Tuesday, March 20, 2007

Afghan artifact returned


Hey, check this out...
In March 2002, I visited the Buddha statues at Bamiyan, Afghanistan - where I came across what looked like an ancient bronze artifact. (photo attached)
I brought it back to Kabul looking for somewhere to donate the item, a small metal triangle with an eyelet on the back and the carving of what looked like a little monkey on the front. I eventually brought it to the Museum of Natural History in NYC, who would not accept it.
Finally, I found Paul Bucherer, a Swiss man who was collecting Afghanistan's cultural artifacts. I drove from Frankfurt to Basel and on to a little village in Switzerland called Bubendorff. I donated the tiny metal thing - see attached photo - to the museum.
Dr. Bucherer had the item cleaned and examined.
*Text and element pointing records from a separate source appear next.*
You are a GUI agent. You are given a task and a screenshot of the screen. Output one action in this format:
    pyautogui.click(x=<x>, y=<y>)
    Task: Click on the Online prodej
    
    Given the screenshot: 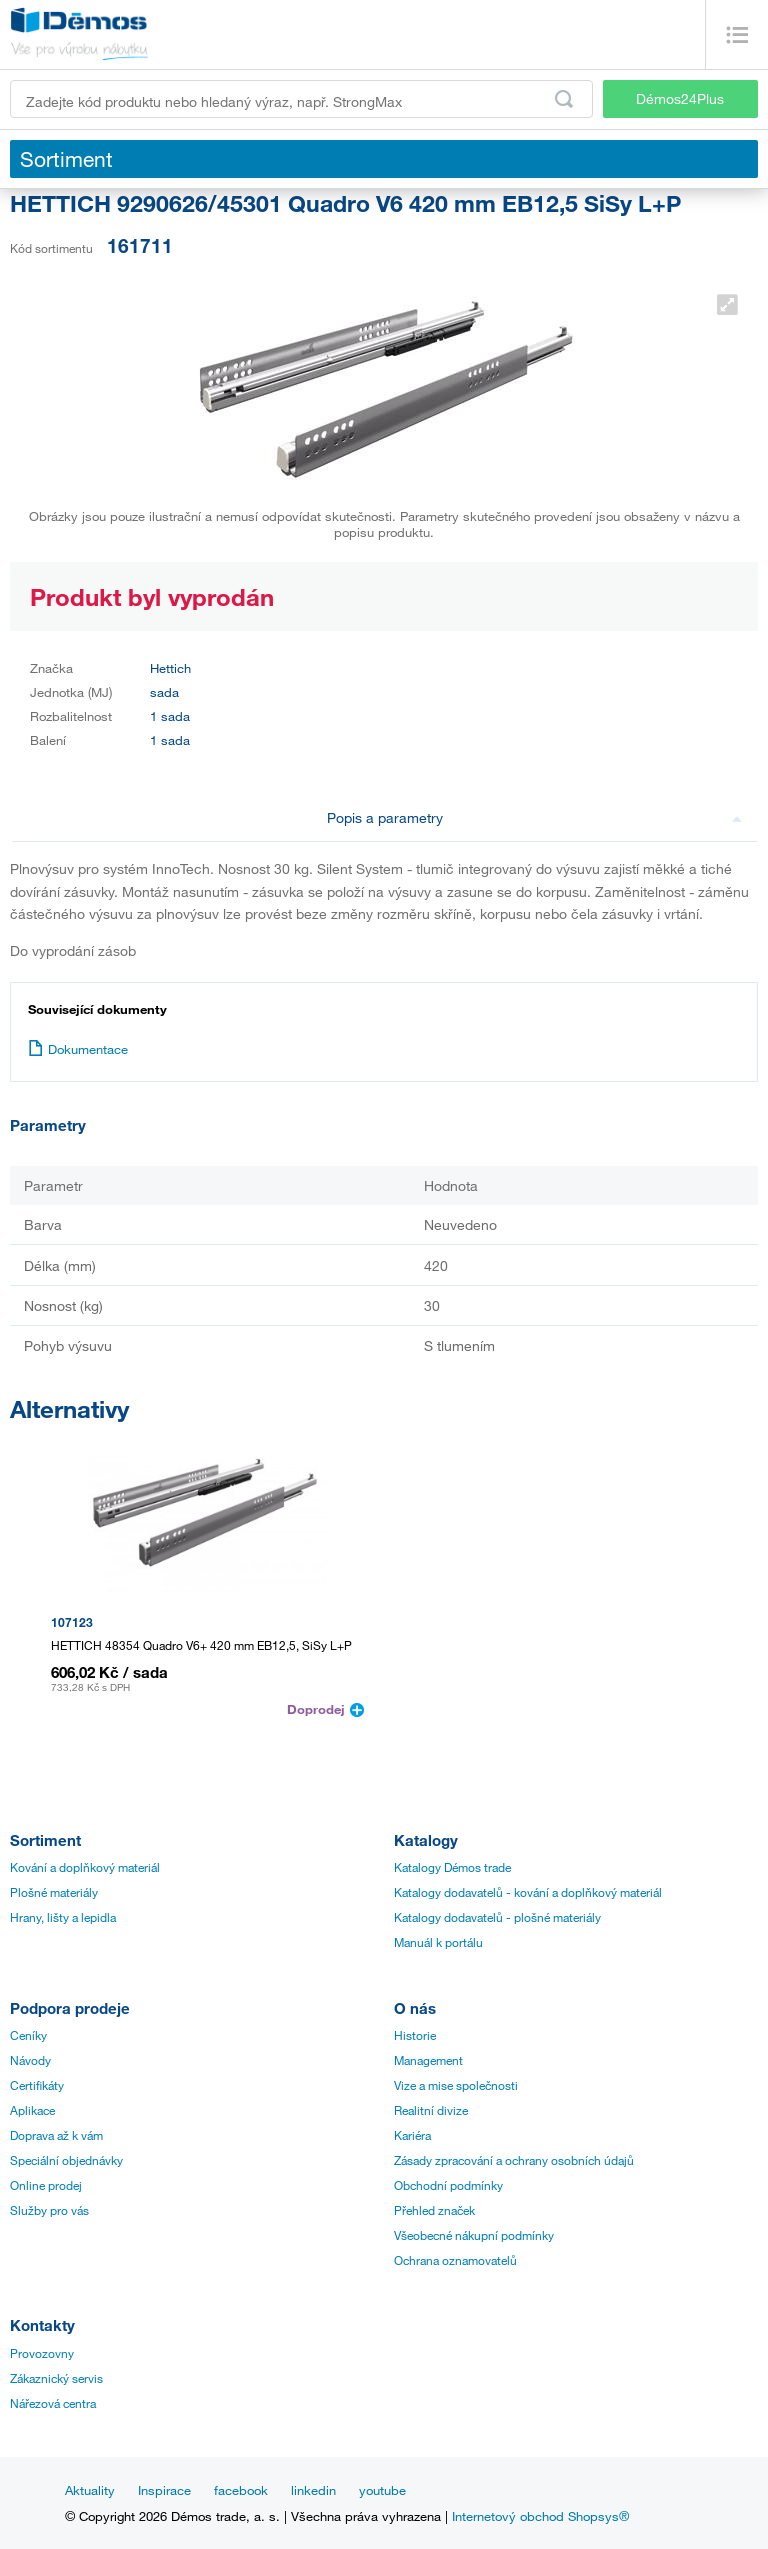 What is the action you would take?
    pyautogui.click(x=46, y=2185)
His experts found that it was likely a seal or stamps that Buddhists monks wore around their neck - perhaps 1000 years ago. Pretty cool.
(I told him to keep the piece, what good would it do in a shoebox in my basement!)
Now, it is back in Kabul, where it belongs - and that's a good thing.

Read the story:
http://www.boston.com/news/world/asia/articles/2007/03/18/1423_afghan_artifacts_return_to_kabul/

1 comment:

Thursday Next said...

Hey, that's really neat. Where did you find it? Just laying on the ground in the dust?
It's sad to think that Afghanistan's artifacts had to be saved in a Swiss "museum-in-exile", as the AP termed it, from 1999-2007. As though during that time, this nation was lost and someone else had to preserve its culture so that it could be eventually reinstated. We certainly can't return the lives, buildings, and infrastructure destroyed as easily as these 1,400 artifacts were shipped across the border.